15 de setembro de 2010

A Ascensão Política da Ralé




É evidente que a Comissão Europeia não pode fazer vista grossa ao que se está a passar em França com a expulsão selectiva de cidadãos europeus, de pleno direito, com base em critérios raciais. Não há outros: desemprego, sujidade, pobreza, criminalidade ou outras justificações não podem ser validadas por ninguém porque os ciganos romenos não são os únicos «desempregados», «sujos», «sem-abrigo» ou «criminosos» que existem em França. Nem é obviamente lícito levar a cabo generalizações perigosas. Infelizmente, o Estado romeno não parece estar propriamente activo na defesa dos seus cidadãos. E Estados como o português parecem sofre do mesmo síndrome...

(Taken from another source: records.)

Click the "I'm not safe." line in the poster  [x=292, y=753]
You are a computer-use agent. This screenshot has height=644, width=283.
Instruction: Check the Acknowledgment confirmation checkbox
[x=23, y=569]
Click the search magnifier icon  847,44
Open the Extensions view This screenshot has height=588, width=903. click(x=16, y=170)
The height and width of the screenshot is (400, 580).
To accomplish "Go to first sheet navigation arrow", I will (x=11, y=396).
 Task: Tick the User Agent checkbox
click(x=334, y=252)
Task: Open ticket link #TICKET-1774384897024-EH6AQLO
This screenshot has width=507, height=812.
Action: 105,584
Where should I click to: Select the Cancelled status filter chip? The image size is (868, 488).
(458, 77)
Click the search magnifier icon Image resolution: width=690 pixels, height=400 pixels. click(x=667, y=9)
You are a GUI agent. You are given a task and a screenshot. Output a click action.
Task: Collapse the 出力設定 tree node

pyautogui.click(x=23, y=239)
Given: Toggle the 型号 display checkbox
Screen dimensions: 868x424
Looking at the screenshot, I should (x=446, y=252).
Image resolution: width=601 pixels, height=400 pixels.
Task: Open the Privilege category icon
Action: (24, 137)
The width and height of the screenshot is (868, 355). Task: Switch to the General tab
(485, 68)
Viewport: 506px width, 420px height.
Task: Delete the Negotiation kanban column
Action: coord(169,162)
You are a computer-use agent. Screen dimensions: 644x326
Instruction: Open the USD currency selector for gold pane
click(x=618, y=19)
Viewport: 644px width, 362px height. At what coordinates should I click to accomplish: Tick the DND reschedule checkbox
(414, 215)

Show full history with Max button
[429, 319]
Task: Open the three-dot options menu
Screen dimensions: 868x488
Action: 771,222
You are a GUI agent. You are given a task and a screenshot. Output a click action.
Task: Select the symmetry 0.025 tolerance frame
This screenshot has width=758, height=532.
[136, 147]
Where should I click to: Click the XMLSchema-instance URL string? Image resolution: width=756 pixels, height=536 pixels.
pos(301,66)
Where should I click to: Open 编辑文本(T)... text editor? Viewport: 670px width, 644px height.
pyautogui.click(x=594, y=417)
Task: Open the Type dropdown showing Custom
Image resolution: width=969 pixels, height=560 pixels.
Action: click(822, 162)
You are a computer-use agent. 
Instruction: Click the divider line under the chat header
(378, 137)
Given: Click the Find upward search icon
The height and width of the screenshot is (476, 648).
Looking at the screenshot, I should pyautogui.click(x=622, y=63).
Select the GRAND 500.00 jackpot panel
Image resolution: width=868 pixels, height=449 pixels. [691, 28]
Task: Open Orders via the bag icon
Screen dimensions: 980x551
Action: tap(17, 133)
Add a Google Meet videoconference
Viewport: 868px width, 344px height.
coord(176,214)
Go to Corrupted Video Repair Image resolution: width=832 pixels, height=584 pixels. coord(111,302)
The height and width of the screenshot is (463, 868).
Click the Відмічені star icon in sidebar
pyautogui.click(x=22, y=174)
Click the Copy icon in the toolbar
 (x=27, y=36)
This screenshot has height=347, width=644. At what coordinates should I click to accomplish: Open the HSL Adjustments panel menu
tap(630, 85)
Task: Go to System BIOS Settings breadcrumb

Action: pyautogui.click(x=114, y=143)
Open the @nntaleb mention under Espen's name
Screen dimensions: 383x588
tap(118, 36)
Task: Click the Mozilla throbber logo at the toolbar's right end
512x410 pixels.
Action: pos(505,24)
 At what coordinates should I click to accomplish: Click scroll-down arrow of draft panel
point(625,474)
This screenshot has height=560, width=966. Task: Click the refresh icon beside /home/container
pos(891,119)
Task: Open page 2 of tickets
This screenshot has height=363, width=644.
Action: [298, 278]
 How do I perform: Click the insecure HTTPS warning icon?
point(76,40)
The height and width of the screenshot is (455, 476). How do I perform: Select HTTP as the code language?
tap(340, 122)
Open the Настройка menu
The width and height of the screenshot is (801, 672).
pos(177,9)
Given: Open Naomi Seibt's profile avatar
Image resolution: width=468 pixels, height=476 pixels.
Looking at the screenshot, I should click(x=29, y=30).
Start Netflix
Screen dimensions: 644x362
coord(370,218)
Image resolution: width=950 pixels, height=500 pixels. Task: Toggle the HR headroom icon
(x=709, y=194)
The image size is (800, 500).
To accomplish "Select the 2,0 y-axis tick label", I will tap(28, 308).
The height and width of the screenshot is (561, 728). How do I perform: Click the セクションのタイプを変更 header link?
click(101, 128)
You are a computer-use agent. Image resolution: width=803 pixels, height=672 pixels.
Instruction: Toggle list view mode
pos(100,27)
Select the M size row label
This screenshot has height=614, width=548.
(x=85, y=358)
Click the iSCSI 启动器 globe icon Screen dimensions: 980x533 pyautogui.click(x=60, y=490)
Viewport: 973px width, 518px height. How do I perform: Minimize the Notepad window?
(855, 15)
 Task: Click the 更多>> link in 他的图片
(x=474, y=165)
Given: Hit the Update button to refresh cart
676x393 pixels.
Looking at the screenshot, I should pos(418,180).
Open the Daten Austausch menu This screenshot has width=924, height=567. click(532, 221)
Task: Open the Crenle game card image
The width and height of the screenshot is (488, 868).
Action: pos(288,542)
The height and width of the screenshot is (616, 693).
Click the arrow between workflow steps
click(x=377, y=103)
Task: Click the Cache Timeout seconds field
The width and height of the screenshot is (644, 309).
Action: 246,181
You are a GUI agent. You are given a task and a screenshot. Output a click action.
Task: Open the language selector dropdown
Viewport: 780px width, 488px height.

O argumento é racial, ainda que polvilhado com nuances cosméticas muito características da hipocrisia ocidental. O facto de as empresas francesas preferirem pagar aos romenos na Roménia do que em França não pode ser razão para proceder a deslocações humanas que, por enquanto, são concretizadas com base em inverosímeis «contratos de saída» (o valor pago pelo governo francês para que os ciganos calem o bico). Nem o desejo nacionalista de «devolver a França aos franceses»…

Assobiar e olhar para o lado descredibiliza todos os fundamentos da União Europeia - o respeito pelos direitos humanos e a livre circulação de pessoas em espaço europeu - e, naturalmente, dá espaço à ascensão política da ralé (que se distingue do povo e que vemos diariamente, por exemplo, nos comentários online de jornais e blogues) porque a impunidade das autoridades francesas legitima a histeria e a voracidade sanguinária de que se alimenta o segmento mais rasteiro e viscoso das nossas sociedades: os agiotas sociais embrutecidos, de raciocínio unidimensional, para quem os valores são aquilo que lhe falta na bolsa e os princípios são o ponto de partida que quer esquecer custe o que custar.

Por outro lado, ignorar o que se está a passar em França (e, de forma menos institucionalizada, em outras partes da Europa) significa um compromisso tácito porque irresponsável com a vil ideologia que alimentou a ralé e a movimentou contra as «forças ocultas» que tinham nos judeus, convenientemente, a sua expressão máxima. De arrasto, todas as minorias étnicas, entre as quais os ciganos. O argumento da raça superior «demonstrou» a inevitabilidade da selecção da espécie há 70 anos, mas não sem antes espoliar as raças inferiores. E a história demonstra como os desejos de igualdade acentuaram a desigualdade: os judeus tinham o desejo de se integrarem nas respectivas sociedades mas, não obstante os processos de assimilação, o sucesso dos judeus justificava-se precisamente pela sua excepcionalidade e, nalguns casos, exotismo. Que o diga Benjamin Disraeli.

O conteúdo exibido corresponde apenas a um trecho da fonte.